Word and element pointing entries:
━━━━━━━━━━━━━━━━

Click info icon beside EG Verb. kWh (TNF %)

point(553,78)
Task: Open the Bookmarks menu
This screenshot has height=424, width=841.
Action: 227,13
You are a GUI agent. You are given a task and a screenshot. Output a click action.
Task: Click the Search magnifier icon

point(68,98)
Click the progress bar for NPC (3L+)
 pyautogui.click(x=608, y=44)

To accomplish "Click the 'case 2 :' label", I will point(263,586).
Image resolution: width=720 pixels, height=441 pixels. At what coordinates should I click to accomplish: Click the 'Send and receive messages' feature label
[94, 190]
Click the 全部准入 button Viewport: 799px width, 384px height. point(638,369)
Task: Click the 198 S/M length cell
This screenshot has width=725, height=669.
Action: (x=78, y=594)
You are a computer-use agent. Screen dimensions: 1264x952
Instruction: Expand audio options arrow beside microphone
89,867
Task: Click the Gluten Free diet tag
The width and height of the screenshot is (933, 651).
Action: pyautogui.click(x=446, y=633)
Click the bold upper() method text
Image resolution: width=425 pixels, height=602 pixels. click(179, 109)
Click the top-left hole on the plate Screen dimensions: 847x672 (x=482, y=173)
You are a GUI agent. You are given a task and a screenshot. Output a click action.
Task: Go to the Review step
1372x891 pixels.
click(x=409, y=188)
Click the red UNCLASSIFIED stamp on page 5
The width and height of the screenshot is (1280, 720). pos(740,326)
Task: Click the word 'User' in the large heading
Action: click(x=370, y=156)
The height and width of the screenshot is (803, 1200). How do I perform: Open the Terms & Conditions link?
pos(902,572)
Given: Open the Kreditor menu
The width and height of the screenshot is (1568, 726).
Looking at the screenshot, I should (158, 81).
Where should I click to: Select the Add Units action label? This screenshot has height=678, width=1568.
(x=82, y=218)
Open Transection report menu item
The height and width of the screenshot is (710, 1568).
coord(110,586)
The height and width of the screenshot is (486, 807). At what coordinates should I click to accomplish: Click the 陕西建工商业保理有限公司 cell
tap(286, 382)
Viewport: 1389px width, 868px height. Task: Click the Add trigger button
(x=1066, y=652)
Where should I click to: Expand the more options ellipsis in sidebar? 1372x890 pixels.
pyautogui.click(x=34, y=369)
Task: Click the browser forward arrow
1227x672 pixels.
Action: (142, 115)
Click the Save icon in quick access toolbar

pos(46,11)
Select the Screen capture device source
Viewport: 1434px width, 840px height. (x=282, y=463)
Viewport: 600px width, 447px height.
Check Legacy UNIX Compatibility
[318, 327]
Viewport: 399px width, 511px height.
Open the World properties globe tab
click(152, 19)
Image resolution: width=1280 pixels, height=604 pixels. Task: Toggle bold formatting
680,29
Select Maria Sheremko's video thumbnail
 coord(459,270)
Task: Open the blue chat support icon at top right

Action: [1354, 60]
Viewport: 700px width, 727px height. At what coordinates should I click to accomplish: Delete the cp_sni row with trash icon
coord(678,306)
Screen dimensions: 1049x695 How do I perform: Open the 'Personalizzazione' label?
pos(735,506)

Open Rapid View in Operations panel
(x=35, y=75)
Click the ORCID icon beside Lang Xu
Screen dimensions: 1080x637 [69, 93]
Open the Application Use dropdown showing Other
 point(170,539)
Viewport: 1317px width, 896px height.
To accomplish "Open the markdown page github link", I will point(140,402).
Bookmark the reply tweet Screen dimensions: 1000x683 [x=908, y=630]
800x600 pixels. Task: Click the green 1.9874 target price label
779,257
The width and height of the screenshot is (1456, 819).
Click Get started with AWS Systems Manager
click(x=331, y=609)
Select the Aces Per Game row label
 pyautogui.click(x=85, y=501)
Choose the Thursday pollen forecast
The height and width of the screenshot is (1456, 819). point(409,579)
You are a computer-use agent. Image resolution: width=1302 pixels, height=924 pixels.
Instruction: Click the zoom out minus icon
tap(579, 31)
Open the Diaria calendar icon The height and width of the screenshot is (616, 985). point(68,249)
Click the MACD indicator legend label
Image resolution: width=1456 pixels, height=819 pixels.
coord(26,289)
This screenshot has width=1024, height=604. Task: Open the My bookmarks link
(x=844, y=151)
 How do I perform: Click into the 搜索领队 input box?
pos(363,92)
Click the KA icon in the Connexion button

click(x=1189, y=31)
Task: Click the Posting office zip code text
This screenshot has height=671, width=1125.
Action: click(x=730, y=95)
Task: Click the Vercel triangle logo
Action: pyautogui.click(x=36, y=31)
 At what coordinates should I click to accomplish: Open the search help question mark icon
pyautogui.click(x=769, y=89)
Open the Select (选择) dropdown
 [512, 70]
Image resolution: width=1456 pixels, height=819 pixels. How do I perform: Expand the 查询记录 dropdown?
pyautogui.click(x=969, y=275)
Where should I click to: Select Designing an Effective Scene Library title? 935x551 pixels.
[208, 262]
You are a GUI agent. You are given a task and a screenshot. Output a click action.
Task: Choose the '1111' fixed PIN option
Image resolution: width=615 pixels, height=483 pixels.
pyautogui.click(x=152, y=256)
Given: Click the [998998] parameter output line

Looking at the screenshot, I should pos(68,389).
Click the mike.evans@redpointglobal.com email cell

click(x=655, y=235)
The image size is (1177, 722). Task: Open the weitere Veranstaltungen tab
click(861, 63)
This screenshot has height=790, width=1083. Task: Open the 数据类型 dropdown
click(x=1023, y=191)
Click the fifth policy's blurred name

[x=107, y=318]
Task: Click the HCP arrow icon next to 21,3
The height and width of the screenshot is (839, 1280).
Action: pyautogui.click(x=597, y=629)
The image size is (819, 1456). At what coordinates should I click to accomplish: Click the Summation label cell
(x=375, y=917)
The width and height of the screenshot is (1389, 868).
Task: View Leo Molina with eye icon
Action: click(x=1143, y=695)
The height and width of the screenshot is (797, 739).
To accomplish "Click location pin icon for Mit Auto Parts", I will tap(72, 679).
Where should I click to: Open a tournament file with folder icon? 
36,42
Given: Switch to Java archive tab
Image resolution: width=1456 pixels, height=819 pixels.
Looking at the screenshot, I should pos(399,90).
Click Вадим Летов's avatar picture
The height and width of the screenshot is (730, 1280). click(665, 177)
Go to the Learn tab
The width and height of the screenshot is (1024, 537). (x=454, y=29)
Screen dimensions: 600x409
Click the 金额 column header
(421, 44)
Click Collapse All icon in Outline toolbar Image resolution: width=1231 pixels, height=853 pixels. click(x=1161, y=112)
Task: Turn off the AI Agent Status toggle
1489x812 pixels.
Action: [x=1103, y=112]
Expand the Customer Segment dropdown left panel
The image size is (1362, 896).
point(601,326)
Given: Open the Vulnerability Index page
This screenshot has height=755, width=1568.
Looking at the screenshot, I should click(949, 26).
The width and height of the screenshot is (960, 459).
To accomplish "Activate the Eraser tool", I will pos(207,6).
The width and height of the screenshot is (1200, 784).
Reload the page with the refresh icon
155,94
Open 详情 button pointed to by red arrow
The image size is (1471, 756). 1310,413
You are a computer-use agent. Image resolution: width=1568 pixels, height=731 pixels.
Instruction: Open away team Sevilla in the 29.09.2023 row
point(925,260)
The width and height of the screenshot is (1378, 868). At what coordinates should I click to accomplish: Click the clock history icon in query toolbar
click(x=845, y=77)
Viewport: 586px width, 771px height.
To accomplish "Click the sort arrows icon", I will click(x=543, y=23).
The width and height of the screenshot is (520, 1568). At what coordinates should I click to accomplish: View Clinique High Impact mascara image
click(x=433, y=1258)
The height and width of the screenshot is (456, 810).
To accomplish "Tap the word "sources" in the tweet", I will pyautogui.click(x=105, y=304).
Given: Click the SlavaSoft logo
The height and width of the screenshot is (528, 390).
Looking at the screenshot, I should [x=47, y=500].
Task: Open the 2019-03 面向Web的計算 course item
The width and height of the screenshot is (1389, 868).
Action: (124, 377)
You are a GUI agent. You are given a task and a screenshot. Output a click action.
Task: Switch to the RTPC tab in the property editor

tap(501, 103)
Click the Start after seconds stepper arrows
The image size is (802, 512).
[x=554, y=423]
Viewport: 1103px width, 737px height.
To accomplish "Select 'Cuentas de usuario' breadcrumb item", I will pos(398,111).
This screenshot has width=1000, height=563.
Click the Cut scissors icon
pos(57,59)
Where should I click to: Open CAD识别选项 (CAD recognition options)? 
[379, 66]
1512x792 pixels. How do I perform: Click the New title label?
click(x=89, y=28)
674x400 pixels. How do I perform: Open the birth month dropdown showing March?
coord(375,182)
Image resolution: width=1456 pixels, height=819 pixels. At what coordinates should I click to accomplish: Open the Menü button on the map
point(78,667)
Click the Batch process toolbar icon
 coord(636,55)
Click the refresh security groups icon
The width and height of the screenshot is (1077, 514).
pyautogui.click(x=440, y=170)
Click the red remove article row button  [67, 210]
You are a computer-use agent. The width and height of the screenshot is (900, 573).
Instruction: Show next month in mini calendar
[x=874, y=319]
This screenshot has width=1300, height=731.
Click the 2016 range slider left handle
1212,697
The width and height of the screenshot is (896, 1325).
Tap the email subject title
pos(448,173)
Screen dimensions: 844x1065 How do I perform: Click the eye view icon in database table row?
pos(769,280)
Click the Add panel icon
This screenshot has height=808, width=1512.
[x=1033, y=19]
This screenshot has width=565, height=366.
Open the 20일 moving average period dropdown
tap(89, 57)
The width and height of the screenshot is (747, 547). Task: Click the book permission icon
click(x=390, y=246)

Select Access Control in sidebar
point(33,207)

━━━━━━━━━━━━━━━━

What to work on ->
Reproduce the items verbatim, from the first line through the line containing "pyautogui.click(x=608, y=44)", inclusive.

Expected answer ->
Click info icon beside EG Verb. kWh (TNF %)

point(553,78)
Task: Open the Bookmarks menu
This screenshot has height=424, width=841.
Action: 227,13
You are a GUI agent. You are given a task and a screenshot. Output a click action.
Task: Click the Search magnifier icon

point(68,98)
Click the progress bar for NPC (3L+)
 pyautogui.click(x=608, y=44)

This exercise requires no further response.